In a nutshell, if using rubber bushings, keep stock strut rods. If going poly, get adjustable strut rods as well.

And in case someone argues there's no way for a poly bushing to keep the LCA from sliding backwards, and they probably will, it's physically impossible for it to move back unless you disconnect the strut rod entirely. Literally cannot happen and has never happened. I won't waste time explaining the dynamics of it unless someone brings it up LOL. Same goes for adjustable strut rods binding up the travel of the LCA due to the slightly relocated pivot point, it's not a real problem just a figment of people's imagination.
 
Been running poly energy suspension lowers on my dart sport for years. 1st set on one side took a dump within like 6 or 8 months. Being hard headed replaced with same and have been doing good for like 8 years now!!:)
 
Been running poly energy suspension lowers on my dart sport for years. 1st set on one side took a dump within like 6 or 8 months. Being hard headed replaced with same and have been doing good for like 8 years now!!:)

Sorry to bring this up but @QuickDart360 your mailbox is full. Did you reuse your old spindle, and rubber bushing sleeves?
 
Sorry to bring this up but @QuickDart360 your mailbox is full. Did you reuse your old spindle, and rubber bushing sleeves?

Do yourself a favor and don’t reuse your pivot pins, get a set of greaseable pins from Firm Feel.

Poly bushings will last darn near forever as long as they 1- fit properly and 2-stay properly lubricated

As long as the poly bushings fit tightly in the old outer bushing shells you can reuse the shells. The bushing should be a tight slip fit into the old outer shell, and the pivot pin should be a tight slip fit into the bushing. If they’re loose enough to have any radial play they’re too loose and will wear out rapidly.

You can reuse the old pivot pins if you leave the old inner shells on there. Has to be a tight fit. And then you’ll have no way to grease the pivots without taking stuff apart.
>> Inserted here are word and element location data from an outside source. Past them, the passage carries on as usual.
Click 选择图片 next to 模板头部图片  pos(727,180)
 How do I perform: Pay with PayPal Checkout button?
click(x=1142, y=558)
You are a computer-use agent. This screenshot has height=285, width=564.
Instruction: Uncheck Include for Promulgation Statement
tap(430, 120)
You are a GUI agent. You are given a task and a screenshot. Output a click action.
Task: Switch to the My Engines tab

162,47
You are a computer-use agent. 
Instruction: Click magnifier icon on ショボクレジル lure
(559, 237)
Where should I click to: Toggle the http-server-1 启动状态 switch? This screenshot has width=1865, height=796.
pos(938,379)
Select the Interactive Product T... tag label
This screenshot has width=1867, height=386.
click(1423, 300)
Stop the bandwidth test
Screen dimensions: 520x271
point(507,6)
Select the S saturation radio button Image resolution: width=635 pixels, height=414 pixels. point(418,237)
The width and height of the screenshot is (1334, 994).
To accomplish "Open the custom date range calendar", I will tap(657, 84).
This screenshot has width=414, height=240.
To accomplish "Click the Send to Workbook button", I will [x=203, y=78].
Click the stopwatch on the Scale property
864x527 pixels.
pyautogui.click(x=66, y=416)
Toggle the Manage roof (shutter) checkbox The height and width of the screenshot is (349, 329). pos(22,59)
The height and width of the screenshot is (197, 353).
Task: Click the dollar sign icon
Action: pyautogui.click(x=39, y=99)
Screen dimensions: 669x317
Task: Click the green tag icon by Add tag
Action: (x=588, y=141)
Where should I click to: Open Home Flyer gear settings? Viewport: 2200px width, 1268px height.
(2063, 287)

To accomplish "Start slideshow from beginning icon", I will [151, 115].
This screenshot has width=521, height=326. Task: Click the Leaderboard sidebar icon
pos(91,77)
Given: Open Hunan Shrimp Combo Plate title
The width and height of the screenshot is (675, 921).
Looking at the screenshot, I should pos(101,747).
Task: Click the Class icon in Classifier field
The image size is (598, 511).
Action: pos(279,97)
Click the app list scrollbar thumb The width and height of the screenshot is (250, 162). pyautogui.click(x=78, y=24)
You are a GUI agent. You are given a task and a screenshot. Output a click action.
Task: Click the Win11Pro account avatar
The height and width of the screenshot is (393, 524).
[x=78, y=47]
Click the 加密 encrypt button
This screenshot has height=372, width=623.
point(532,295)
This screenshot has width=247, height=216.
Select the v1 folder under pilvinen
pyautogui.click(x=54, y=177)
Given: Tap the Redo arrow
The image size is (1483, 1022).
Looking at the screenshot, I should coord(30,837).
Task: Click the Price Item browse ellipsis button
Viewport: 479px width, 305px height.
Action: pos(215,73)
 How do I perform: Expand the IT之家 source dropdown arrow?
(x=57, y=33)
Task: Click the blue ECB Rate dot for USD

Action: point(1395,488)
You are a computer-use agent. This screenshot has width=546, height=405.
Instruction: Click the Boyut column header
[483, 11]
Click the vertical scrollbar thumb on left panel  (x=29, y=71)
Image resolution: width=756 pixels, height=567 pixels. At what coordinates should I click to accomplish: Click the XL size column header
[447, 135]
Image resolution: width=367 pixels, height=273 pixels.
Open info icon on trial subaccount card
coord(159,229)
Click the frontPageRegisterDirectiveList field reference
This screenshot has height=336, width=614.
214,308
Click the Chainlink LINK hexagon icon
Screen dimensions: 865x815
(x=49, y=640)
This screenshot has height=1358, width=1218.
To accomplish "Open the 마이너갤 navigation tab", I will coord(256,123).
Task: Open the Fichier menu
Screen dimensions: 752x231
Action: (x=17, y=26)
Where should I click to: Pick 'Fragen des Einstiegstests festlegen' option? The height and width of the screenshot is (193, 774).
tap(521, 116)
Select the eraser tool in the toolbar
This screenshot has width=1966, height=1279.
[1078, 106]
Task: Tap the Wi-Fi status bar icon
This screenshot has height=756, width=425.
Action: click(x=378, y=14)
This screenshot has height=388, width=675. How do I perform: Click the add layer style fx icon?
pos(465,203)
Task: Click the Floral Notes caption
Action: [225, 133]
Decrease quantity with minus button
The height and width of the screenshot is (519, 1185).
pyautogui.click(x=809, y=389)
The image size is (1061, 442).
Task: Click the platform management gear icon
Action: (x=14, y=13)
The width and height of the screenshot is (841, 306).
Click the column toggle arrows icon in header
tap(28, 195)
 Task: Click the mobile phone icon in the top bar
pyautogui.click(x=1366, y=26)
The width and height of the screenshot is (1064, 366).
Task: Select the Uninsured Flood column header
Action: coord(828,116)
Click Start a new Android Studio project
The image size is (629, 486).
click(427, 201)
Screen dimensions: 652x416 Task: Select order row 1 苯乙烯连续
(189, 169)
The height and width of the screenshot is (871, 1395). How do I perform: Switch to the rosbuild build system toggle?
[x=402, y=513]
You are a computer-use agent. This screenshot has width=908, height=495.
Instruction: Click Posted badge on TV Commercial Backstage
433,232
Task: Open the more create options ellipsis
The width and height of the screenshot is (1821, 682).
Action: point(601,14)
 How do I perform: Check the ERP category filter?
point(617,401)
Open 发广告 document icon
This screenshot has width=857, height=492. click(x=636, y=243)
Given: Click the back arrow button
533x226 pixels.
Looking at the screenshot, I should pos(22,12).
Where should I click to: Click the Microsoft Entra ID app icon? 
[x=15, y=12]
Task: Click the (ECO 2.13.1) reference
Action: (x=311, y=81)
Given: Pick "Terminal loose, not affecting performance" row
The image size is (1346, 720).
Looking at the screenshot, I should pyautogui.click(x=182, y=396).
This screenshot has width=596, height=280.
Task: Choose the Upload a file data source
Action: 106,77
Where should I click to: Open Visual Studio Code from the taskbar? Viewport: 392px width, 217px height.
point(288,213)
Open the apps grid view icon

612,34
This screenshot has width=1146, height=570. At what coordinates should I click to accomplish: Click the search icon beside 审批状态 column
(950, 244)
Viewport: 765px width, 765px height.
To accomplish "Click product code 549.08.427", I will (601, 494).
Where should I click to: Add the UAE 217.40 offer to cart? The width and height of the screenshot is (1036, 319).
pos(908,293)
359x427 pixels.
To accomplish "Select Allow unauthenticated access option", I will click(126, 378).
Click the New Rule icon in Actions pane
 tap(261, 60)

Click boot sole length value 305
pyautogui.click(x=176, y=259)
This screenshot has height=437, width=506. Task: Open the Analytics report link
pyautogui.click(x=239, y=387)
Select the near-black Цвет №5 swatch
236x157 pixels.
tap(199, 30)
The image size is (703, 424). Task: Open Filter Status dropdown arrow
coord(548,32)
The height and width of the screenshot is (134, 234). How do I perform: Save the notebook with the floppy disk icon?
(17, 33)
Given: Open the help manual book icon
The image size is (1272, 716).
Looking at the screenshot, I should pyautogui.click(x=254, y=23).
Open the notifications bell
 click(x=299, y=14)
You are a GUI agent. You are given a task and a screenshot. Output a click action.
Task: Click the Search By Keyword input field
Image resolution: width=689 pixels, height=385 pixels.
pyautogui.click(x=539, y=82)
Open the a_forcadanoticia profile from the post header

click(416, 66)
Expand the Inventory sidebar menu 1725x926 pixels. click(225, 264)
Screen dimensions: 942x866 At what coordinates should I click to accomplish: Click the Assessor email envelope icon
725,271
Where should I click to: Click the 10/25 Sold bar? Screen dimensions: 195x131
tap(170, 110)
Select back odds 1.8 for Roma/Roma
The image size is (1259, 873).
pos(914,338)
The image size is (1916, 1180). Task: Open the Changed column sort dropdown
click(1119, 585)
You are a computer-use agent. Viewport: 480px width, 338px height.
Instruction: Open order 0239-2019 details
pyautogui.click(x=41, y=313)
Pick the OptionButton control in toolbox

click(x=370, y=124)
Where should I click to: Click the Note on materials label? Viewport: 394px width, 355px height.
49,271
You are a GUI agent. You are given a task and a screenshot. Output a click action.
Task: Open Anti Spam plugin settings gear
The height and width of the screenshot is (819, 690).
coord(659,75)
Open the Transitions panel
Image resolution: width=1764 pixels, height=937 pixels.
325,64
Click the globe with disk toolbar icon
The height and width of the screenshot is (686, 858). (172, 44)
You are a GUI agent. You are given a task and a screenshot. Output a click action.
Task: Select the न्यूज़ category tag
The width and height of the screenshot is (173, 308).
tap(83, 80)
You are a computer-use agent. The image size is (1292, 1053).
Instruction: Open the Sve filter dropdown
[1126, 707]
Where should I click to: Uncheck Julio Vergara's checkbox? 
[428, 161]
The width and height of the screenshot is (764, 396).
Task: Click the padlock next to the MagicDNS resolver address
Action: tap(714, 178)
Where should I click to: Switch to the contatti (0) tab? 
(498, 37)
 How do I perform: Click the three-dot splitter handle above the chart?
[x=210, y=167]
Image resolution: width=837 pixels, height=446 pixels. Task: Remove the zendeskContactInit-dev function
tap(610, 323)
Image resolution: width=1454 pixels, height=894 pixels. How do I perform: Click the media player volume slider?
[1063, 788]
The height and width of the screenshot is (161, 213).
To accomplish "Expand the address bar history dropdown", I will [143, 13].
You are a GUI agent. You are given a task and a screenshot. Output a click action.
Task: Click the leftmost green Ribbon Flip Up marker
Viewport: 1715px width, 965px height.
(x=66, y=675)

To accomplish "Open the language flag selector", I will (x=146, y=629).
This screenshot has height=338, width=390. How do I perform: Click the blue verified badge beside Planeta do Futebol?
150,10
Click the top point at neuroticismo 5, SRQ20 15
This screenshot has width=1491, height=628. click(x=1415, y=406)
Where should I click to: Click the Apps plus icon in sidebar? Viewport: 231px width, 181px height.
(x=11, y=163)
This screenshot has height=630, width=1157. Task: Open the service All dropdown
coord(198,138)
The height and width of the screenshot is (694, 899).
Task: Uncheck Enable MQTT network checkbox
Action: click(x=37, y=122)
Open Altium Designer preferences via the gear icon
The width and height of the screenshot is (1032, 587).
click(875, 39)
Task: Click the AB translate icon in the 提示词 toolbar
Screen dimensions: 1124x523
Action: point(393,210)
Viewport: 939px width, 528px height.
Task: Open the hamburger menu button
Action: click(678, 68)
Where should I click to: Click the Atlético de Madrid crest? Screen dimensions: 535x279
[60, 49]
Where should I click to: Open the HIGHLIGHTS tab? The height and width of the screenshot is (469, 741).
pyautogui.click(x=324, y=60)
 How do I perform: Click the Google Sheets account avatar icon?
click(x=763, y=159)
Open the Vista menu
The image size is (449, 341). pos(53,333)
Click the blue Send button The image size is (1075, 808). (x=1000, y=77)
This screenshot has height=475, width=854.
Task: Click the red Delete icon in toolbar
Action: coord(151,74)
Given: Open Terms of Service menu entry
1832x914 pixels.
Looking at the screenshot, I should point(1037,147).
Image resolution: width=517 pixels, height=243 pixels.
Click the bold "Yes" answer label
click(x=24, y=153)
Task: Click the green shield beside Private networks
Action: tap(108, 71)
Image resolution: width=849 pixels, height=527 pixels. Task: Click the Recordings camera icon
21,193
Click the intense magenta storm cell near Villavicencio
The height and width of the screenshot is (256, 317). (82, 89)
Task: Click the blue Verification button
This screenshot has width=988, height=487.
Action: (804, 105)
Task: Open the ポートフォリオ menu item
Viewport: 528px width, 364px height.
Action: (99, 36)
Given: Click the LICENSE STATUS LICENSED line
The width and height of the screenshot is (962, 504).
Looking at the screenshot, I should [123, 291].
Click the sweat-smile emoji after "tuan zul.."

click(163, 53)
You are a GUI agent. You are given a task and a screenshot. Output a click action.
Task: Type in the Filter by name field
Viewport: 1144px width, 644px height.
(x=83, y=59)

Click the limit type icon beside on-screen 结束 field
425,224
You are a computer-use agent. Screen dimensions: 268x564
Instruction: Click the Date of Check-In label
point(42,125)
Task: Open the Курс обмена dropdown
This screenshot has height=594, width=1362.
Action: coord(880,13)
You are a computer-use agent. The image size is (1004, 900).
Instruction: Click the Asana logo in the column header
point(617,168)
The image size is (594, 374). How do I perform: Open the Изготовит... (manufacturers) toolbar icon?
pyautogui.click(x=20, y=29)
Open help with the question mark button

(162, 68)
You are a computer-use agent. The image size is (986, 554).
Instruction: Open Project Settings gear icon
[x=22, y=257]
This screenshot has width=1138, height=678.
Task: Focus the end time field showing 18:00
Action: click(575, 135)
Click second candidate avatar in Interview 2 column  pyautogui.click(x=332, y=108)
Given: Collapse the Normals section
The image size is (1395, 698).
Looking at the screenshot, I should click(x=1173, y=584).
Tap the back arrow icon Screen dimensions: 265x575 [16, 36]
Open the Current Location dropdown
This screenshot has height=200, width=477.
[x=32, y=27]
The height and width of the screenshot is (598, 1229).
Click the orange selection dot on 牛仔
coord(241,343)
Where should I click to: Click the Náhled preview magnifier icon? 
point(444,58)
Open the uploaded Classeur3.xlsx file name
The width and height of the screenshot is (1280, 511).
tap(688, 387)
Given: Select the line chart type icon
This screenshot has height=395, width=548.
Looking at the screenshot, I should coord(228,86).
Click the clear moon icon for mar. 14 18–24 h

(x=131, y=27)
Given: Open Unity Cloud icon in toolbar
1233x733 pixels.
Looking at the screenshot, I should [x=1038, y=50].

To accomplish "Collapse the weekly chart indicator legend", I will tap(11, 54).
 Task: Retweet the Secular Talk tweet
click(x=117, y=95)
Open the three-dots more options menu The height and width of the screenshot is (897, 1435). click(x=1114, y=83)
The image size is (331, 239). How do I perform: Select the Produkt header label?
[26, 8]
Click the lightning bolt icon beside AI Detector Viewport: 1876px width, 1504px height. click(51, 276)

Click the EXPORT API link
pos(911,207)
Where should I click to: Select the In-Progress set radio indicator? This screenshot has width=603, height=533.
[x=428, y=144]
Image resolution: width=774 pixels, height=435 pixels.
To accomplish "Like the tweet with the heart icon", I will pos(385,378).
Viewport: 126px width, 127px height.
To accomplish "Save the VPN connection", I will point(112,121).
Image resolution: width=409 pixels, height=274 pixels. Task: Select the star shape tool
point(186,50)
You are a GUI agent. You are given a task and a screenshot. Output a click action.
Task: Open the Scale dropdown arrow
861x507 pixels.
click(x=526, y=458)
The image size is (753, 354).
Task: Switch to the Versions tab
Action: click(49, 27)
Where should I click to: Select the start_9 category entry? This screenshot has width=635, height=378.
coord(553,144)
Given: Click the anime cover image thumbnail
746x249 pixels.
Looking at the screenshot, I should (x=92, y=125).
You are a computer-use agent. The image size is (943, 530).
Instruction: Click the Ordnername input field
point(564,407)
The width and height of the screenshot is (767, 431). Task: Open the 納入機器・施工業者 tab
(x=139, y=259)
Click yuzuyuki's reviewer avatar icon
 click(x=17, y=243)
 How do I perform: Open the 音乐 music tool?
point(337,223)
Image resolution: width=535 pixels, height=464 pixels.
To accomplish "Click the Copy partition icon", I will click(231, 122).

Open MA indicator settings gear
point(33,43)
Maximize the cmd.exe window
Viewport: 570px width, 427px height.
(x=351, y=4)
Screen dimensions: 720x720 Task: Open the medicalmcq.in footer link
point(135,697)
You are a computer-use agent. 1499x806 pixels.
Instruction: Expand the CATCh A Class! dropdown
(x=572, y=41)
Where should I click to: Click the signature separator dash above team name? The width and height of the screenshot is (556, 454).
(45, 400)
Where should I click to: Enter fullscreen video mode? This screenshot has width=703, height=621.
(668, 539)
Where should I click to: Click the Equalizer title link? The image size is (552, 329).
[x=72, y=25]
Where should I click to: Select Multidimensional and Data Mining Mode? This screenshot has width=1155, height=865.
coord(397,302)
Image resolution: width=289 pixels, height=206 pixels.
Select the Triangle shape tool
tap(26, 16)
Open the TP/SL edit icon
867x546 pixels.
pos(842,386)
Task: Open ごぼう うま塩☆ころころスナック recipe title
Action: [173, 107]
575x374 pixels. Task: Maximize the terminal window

If the bushings start squeaking, they MUST be lubricated or again, they’ll wear out.

Both poly and Delrin LCA bushings work very differently from rubber LCA bushings. With rubber bushings the LCA movement is taken up by flex in the rubber, there’s no sliding on the pin. With poly and Delrin the material doesn’t flex, so the movement of the LCA translates into the bushing rotating on the pin. That’s a friction surface that has to be lubricated.
 
Grease the poly.
No grease on the Delrin?
Do yourself a favor and don’t reuse your pivot pins, get a set of greaseable pins from Firm Feel.

Poly bushings will last darn near forever as long as they 1- fit properly and 2-stay properly lubricated

As long as the poly bushings fit tightly in the old outer bushing shells you can reuse the shells. The bushing should be a tight slip fit into the old outer shell, and the pivot pin should be a tight slip fit into the bushing. If they’re loose enough to have any radial play they’re too loose and will wear out rapidly.

You can reuse the old pivot pins if you leave the old inner shells on there. Has to be a tight fit. And then you’ll have no way to grease the pivots without taking stuff apart. If the bushings start squeaking, they MUST be lubricated or again, they’ll wear out.

Both poly and Delrin LCA bushings work very differently from rubber LCA bushings. With rubber bushings the LCA movement is taken up by flex in the rubber, there’s no sliding on the pin. With poly and Delrin the material doesn’t flex, so the movement of the LCA translates into the bushing rotating on the pin. That’s a friction surface that has to be lubricated.
Grease the poly
No grease on the Delrin
 
Grease the poly.
No grease on the Delrin?

Grease the poly
No grease on the Delrin

The Delrin only needs a light coat of grease on install, it shouldn’t need any ongoing lubrication.

The poly needs periodic lubrication just like a ball joint or tie rod end.